(Entries for finding displayed items)
══════════════════════════════

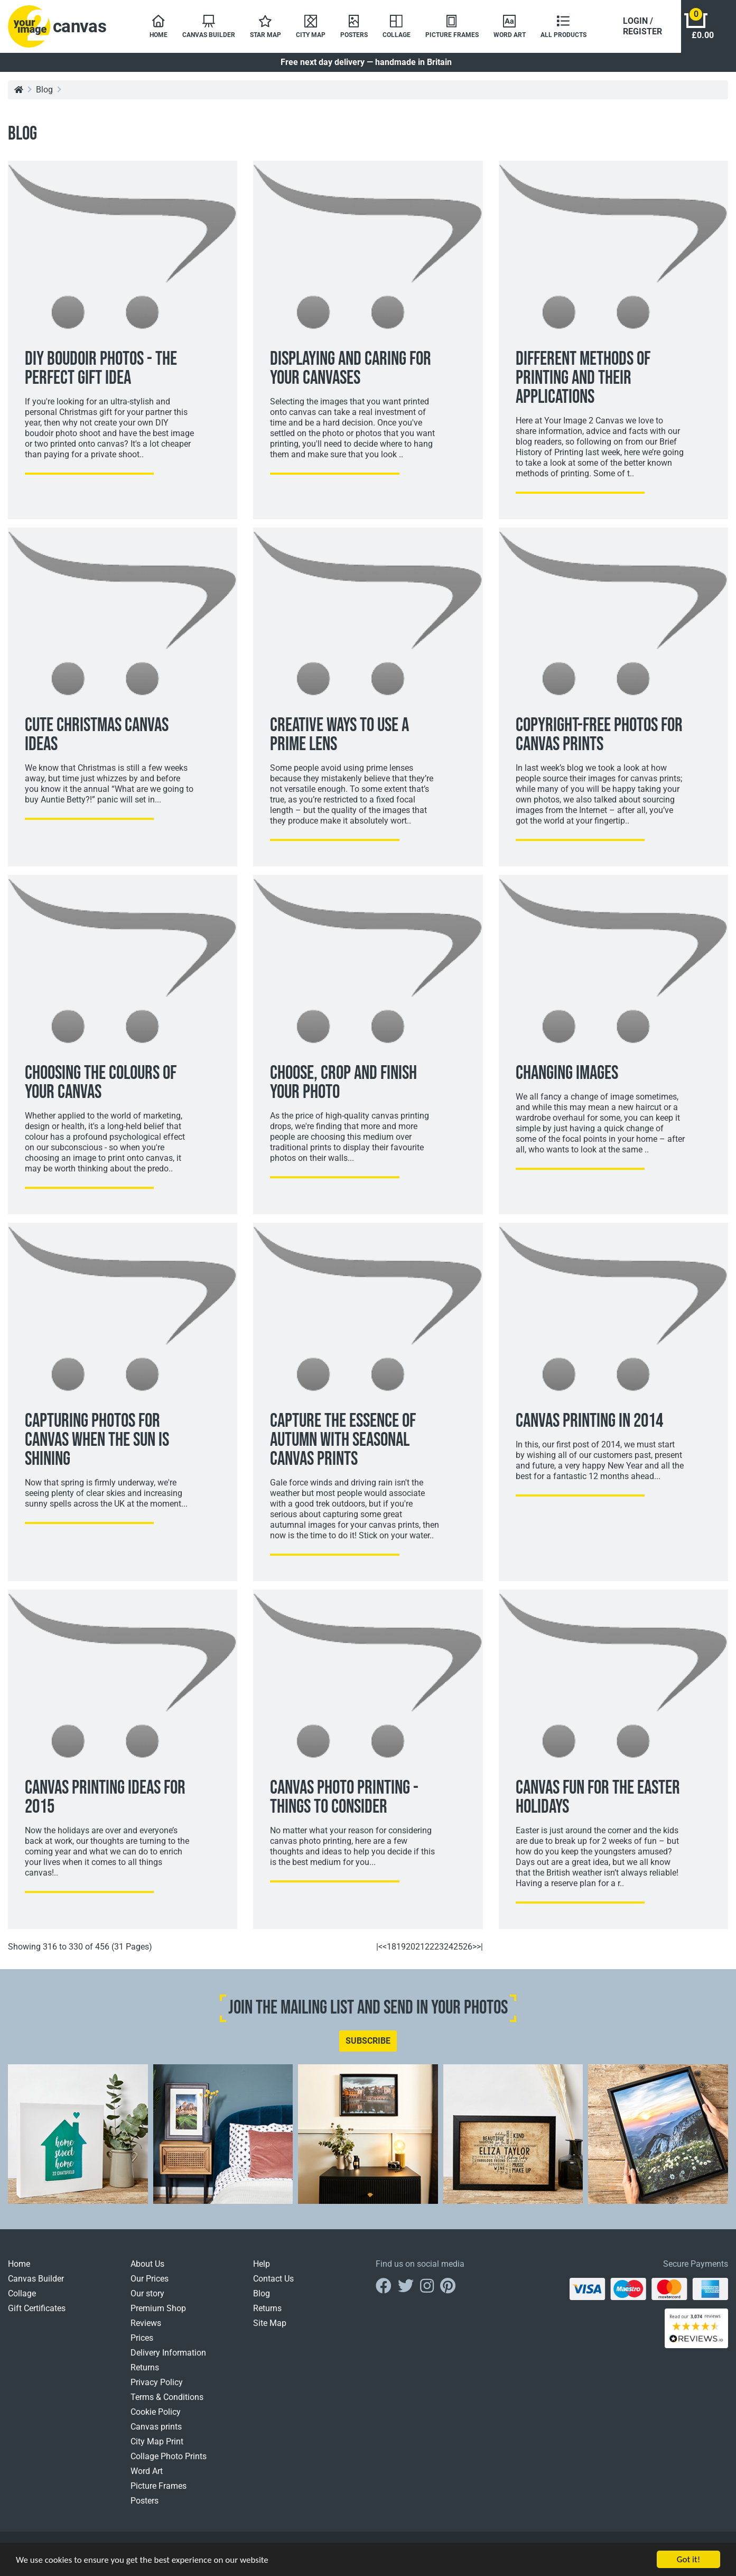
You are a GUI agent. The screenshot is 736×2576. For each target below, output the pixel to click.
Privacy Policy (157, 2382)
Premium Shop (158, 2308)
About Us (147, 2264)
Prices (142, 2338)
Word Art (147, 2471)
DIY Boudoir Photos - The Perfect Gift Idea (101, 369)
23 (439, 1947)
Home (19, 2264)
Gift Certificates (37, 2308)
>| (480, 1947)
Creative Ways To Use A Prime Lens (339, 735)
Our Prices (150, 2279)
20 (410, 1947)
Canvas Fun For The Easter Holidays (598, 1797)
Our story (147, 2293)
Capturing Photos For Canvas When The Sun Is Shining (97, 1440)
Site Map (269, 2323)
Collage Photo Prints (169, 2456)
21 (420, 1947)
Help (261, 2264)
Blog (44, 90)
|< (379, 1947)
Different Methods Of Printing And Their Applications (583, 378)
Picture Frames (159, 2486)
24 (448, 1947)
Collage (22, 2293)
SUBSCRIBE (368, 2041)
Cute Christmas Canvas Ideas (97, 735)
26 (467, 1947)
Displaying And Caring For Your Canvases (350, 369)
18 (391, 1947)
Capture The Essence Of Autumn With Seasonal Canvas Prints (343, 1440)
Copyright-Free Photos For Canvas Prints (599, 735)
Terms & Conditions (167, 2397)
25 (458, 1947)
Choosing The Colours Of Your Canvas (100, 1083)
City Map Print (157, 2441)
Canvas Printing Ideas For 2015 (105, 1797)
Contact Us (273, 2279)
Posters (145, 2501)
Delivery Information (168, 2353)
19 (401, 1947)
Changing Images (567, 1073)
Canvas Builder (36, 2279)
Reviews (146, 2323)
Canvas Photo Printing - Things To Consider (344, 1797)
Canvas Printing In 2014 (589, 1421)
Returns (145, 2367)
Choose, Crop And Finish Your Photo (343, 1083)
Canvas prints (156, 2427)
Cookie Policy (156, 2412)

══════════════════════════════

Find each entry above that contains the word "Photos" and copy every such line in full.

DIY Boudoir Photos - The Perfect Gift Idea (101, 369)
Capturing Photos For Canvas When The Sun Is Shining (97, 1440)
Copyright-Free Photos For Canvas Prints (599, 735)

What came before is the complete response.